### [SUPPLIED RECORDS]
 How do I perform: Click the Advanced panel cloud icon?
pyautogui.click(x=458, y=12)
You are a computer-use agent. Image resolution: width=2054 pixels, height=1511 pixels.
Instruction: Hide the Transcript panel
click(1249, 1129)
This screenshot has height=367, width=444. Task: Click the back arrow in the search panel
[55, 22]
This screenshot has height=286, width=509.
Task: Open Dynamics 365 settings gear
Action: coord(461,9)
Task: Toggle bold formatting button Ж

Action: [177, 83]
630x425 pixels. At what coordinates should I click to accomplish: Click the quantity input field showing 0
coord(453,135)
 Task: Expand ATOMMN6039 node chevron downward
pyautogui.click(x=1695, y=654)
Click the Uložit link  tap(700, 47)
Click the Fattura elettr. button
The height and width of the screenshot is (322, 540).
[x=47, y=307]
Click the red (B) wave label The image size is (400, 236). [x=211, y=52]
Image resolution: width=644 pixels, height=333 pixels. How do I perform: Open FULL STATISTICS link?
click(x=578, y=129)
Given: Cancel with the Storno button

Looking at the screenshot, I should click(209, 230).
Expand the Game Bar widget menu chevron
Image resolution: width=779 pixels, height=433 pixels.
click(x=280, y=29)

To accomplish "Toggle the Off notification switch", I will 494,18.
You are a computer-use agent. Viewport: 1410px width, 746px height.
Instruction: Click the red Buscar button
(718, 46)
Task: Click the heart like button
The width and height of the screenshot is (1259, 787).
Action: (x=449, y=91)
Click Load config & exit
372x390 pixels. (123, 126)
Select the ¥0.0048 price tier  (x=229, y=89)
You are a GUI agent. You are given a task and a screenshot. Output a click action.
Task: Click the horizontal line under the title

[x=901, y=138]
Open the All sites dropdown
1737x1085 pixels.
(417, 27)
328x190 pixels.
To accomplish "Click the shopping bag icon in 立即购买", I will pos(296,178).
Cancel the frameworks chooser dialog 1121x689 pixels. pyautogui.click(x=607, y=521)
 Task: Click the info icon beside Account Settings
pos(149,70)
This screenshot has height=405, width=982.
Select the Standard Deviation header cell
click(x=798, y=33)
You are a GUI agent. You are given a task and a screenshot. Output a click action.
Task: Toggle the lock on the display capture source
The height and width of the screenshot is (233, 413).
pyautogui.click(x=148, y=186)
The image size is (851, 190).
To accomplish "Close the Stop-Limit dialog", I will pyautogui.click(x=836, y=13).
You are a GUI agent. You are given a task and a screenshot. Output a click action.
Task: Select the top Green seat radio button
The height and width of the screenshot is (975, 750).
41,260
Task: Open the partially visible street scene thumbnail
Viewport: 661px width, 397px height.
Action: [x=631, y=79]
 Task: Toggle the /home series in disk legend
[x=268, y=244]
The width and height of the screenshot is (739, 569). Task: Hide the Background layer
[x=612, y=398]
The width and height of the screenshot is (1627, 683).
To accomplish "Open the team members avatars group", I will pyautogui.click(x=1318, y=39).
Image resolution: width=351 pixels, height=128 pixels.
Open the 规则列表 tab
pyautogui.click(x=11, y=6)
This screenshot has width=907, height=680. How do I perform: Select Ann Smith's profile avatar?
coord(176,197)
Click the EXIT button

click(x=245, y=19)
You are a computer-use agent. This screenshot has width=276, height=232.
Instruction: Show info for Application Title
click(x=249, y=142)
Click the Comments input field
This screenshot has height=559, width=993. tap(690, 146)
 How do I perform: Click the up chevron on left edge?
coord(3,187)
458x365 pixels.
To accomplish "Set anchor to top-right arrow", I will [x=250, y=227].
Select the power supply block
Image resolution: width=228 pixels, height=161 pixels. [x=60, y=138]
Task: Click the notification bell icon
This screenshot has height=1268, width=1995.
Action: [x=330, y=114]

### [WHAT TO PRODUCE]
Copy out every line of the records above word for word, with nothing changed.

### [RESPONSE TO THIS EXERCISE]
 How do I perform: Click the Advanced panel cloud icon?
pyautogui.click(x=458, y=12)
You are a computer-use agent. Image resolution: width=2054 pixels, height=1511 pixels.
Instruction: Hide the Transcript panel
click(1249, 1129)
This screenshot has height=367, width=444. Task: Click the back arrow in the search panel
[55, 22]
This screenshot has height=286, width=509.
Task: Open Dynamics 365 settings gear
Action: coord(461,9)
Task: Toggle bold formatting button Ж

Action: [177, 83]
630x425 pixels. At what coordinates should I click to accomplish: Click the quantity input field showing 0
coord(453,135)
 Task: Expand ATOMMN6039 node chevron downward
pyautogui.click(x=1695, y=654)
Click the Uložit link  tap(700, 47)
Click the Fattura elettr. button
The height and width of the screenshot is (322, 540).
[x=47, y=307]
Click the red (B) wave label The image size is (400, 236). [x=211, y=52]
Image resolution: width=644 pixels, height=333 pixels. How do I perform: Open FULL STATISTICS link?
click(x=578, y=129)
Given: Cancel with the Storno button

Looking at the screenshot, I should click(209, 230).
Expand the Game Bar widget menu chevron
Image resolution: width=779 pixels, height=433 pixels.
click(x=280, y=29)

To accomplish "Toggle the Off notification switch", I will 494,18.
You are a computer-use agent. Viewport: 1410px width, 746px height.
Instruction: Click the red Buscar button
(718, 46)
Task: Click the heart like button
The width and height of the screenshot is (1259, 787).
Action: (x=449, y=91)
Click Load config & exit
372x390 pixels. (123, 126)
Select the ¥0.0048 price tier  (x=229, y=89)
You are a GUI agent. You are given a task and a screenshot. Output a click action.
Task: Click the horizontal line under the title

[x=901, y=138]
Open the All sites dropdown
1737x1085 pixels.
(417, 27)
328x190 pixels.
To accomplish "Click the shopping bag icon in 立即购买", I will pos(296,178).
Cancel the frameworks chooser dialog 1121x689 pixels. pyautogui.click(x=607, y=521)
 Task: Click the info icon beside Account Settings
pos(149,70)
This screenshot has height=405, width=982.
Select the Standard Deviation header cell
click(x=798, y=33)
You are a GUI agent. You are given a task and a screenshot. Output a click action.
Task: Toggle the lock on the display capture source
The height and width of the screenshot is (233, 413).
pyautogui.click(x=148, y=186)
The image size is (851, 190).
To accomplish "Close the Stop-Limit dialog", I will pyautogui.click(x=836, y=13).
You are a GUI agent. You are given a task and a screenshot. Output a click action.
Task: Select the top Green seat radio button
The height and width of the screenshot is (975, 750).
41,260
Task: Open the partially visible street scene thumbnail
Viewport: 661px width, 397px height.
Action: [x=631, y=79]
 Task: Toggle the /home series in disk legend
[x=268, y=244]
The width and height of the screenshot is (739, 569). Task: Hide the Background layer
[x=612, y=398]
The width and height of the screenshot is (1627, 683).
To accomplish "Open the team members avatars group", I will pyautogui.click(x=1318, y=39).
Image resolution: width=351 pixels, height=128 pixels.
Open the 规则列表 tab
pyautogui.click(x=11, y=6)
This screenshot has width=907, height=680. How do I perform: Select Ann Smith's profile avatar?
coord(176,197)
Click the EXIT button

click(x=245, y=19)
You are a computer-use agent. This screenshot has width=276, height=232.
Instruction: Show info for Application Title
click(x=249, y=142)
Click the Comments input field
This screenshot has height=559, width=993. tap(690, 146)
 How do I perform: Click the up chevron on left edge?
coord(3,187)
458x365 pixels.
To accomplish "Set anchor to top-right arrow", I will [x=250, y=227].
Select the power supply block
Image resolution: width=228 pixels, height=161 pixels. [x=60, y=138]
Task: Click the notification bell icon
This screenshot has height=1268, width=1995.
Action: [x=330, y=114]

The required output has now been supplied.